**DESCRIPTION OF THE TASK:** When you reach the line that contains "Instruction: Expand the", begin copying exactly and continue through the last line below. Do not copy pictures.

Data records

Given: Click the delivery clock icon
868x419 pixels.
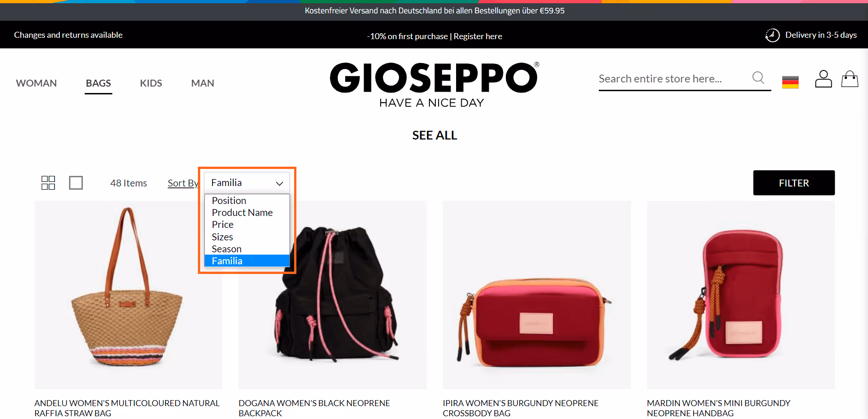Looking at the screenshot, I should (772, 35).
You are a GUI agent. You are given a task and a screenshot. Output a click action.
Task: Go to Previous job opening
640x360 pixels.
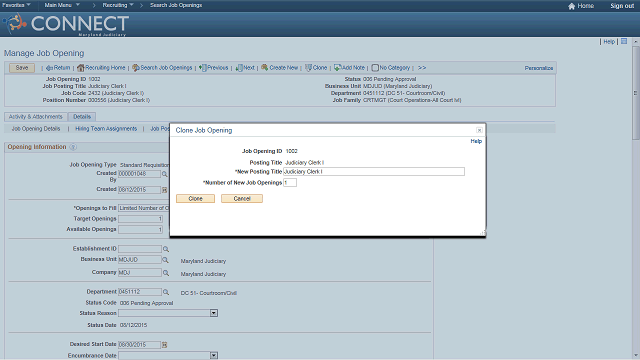click(x=213, y=68)
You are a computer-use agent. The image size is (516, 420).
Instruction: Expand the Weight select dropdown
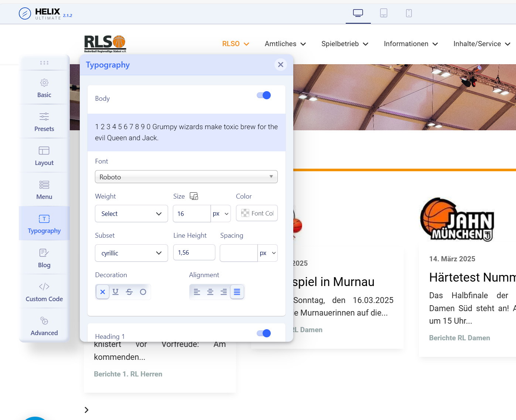[x=131, y=214]
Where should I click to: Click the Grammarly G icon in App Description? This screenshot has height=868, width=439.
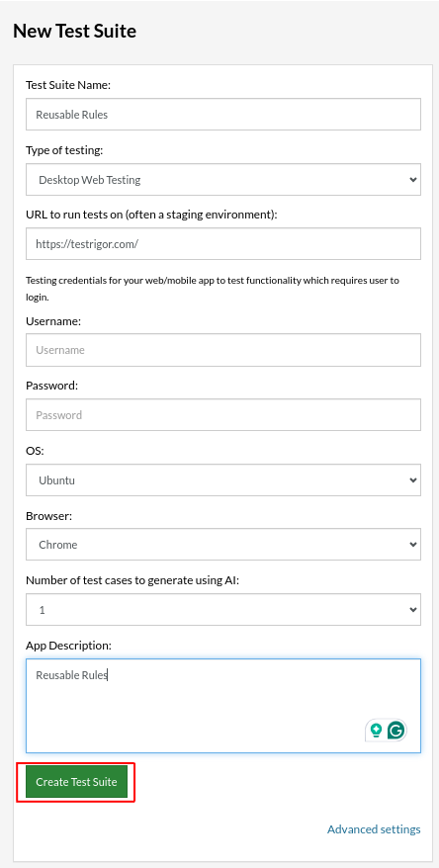coord(395,731)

**TASK RESPONSE:**
Instruction: Expand the Weight select dropdown
[x=131, y=214]
Where should I click to: Click the Grammarly G icon in App Description? This screenshot has height=868, width=439.
coord(395,731)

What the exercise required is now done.